Acute myeloid leukemia: using patient-derived xenografts to grapple with disease complexity
Grace Berryhill, Ph.D.
The challenge of a complex disease
Acute myeloid leukemia (AML) is an aggressive cancer where functionally immature cells derived from the myeloid compartment undergo unchecked proliferation (Döhner et al., 2015). Adept at survival, AML cells accumulate in the bone marrow, blood, and peripheral tissues, where they inhibit the normal function of the hematopoietic system (Saultz and Garzon, 2016). While AML is rare in people under the age of 45 (Howlader et al., 2016), disease outcome is poor in patients over the age of 60 with only 5-15% of patients achieving a cure for their disease (Döhner et al., 2015). Indeed, in patients unable to tolerate aggressive chemotherapy, the median survival time is only 5-10 months (Döhner et al., 2015). While many patients are responsive to chemotherapy, disease relapse is a pervasive barrier to treatment success (Kubal and Lancet, 2013).
A fundamental challenge in treating AML is the inherent heterogeneity of the diseased cells within each patient (Levine, 2013), rendering targeted treatment difficult. AML is a dynamic illness with many mutant clones and subclones that expand differentially within a single cancer (Papaemmanuil et al., 2016). In the continued quest to develop therapeutic strategies, deep coverage genome and exome sequencing using Next Generation Sequencing (NGS) platforms represent a promising tool (Levine, 2013; Townsend et al., 2016). As an example, a recent study identified 5234 driver mutations in 76 genes from a cohort of over 1500 AML patients (Papaemmanuil et al., 2016). Characterization of these mutations and how they affect the biology of AML is underway. To this end, models that recapitulate the complex heterogeneity of AML in vivo have become powerful tools for preclinical studies.
Improved modeling in support of clinical advancement
Historically, patient-derived xenografts (PDX) of AML have been particularly challenging to establish in host mouse strains (Wunderlich et al., 2010).
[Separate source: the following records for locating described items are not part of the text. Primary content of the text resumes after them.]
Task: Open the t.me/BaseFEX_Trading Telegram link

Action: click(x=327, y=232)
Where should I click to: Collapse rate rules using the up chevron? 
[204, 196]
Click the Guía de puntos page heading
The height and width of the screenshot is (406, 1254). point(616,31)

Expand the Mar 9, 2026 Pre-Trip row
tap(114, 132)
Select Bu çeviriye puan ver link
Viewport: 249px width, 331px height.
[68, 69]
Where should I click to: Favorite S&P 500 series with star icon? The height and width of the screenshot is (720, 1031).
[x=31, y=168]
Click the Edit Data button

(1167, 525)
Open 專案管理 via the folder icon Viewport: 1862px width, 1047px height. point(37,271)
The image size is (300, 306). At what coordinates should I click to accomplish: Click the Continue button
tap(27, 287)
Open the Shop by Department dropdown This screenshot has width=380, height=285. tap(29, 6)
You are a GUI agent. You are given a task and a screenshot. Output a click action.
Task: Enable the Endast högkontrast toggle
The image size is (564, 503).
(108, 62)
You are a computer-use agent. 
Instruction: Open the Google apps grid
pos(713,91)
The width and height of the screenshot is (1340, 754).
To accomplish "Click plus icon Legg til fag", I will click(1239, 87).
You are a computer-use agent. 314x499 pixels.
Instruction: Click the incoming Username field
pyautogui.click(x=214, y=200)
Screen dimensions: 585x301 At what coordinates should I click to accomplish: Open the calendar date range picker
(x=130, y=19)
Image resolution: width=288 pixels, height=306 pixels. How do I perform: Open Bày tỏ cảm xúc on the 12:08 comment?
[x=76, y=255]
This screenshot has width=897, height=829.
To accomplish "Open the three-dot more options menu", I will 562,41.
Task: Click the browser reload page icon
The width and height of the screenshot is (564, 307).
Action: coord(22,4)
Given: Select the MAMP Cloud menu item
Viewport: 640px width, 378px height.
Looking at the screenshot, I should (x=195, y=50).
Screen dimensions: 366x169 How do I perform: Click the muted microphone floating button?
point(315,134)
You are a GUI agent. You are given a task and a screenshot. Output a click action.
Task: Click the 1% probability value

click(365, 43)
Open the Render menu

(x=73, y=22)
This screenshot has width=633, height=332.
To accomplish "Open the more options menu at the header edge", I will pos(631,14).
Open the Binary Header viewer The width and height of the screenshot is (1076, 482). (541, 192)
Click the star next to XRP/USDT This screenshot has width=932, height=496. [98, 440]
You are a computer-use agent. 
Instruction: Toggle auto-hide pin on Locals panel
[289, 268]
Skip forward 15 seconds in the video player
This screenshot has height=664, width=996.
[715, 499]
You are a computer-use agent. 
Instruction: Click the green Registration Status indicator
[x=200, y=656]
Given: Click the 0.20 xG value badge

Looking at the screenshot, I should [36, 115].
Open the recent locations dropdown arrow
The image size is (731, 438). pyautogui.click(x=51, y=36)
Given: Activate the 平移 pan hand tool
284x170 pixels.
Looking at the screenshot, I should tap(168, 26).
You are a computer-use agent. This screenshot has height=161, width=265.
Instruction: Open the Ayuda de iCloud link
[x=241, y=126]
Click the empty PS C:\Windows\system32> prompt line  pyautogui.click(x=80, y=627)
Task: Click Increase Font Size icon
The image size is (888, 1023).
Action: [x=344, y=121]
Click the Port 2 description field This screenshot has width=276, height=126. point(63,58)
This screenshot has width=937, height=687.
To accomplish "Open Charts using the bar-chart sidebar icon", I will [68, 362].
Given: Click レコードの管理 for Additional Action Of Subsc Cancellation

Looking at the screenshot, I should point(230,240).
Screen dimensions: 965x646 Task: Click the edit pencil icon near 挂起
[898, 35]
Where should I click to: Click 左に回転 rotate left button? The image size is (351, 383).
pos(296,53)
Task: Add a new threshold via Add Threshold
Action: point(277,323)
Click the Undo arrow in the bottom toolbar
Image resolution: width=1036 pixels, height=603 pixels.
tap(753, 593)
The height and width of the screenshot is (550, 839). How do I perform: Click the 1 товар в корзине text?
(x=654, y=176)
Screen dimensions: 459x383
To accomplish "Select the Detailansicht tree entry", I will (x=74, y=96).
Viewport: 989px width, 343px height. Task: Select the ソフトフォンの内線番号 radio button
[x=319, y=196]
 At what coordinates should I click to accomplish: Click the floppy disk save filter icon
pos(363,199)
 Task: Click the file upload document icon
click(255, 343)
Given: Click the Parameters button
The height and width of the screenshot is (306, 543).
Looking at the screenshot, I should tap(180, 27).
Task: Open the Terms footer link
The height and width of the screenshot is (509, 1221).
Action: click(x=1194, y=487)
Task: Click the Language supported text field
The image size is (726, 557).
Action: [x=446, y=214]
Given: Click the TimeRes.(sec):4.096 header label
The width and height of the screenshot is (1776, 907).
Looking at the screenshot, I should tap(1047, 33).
However, the development of highly immunodeficient mouse strains, including NSG (NOD.Cg-Prkdcscid Il2rgtm1Wjl/SzJ; stock# 005557), ushered in significant improvements in AML PDX modeling (Sanchez et al., 2009). NSG-SGM3 mice (NOD.Cg-Prkdcscid Il2rgtm1Wjl Tg(CMV-IL3,CSF2,KITLG)1Eav/MloySzJ; stock# 013062) express transgenes for human IL3, GM-CSF, and KITLG (Billerbeck et al., 2011) that promote myeloid lineage development, leading to increased proliferation and survival of engrafted AML cells and decreased disease latency (Wunderlich et al., 2010). In one report, AML homing to the bone marrow niche 24h post-tail vein engraftment was roughly 2.5 times higher in NSG and NSG-SGM3 mice compared to NOD.CB17-Prkdcscid (Wunderlich et al., 2010). Moreover, one-month following tail vein injection, AML engraftment in the bone marrow and peripheral blood was sustained in a manner indicating that NSG-SGM3 is superior at supporting engrafted AML cells (Wunderlich et al., 2010). In parallel, findings by Klco and colleagues demonstrated that engraftment of AML in NSG-SGM3 mice was similar to or greater than that in NSG mice (Klco et al., 2014). Taken together, these data indicate that a highly-immunodeficient mouse background and the additional support of exogenous human cytokines enable more robust engraftment of AML.
Xenografting tumors is not a new strategy in cancer research. However, improvements in immunodeficient host mice to better engraft PDX models has allowed broader adoption of this approach. In parallel, the mainstream use of deep sequencing technologies has facilitated higher resolution of the genomic landscape of human cancers. Taken together, these technologies may lay the framework for modeling cancer molecular heterogeneity in a way that is more reflective of real-world disease variability (Aparicio et al., 2015). Indeed, a team at Dana-Farber Cancer Institute has demonstrated that a well-powered study using PDX models of hematological cancer can function analogously to a phase-II clinical trial, specifically by capturing disease heterogeneity of well-characterized experimental models (Townsend et al., 2016). The Jackson Laboratory has worked with this group to increase the portfolio of AML PDX models available in order to facilitate the broader access by the research community to faithful models in support of the shared quest to improve human health.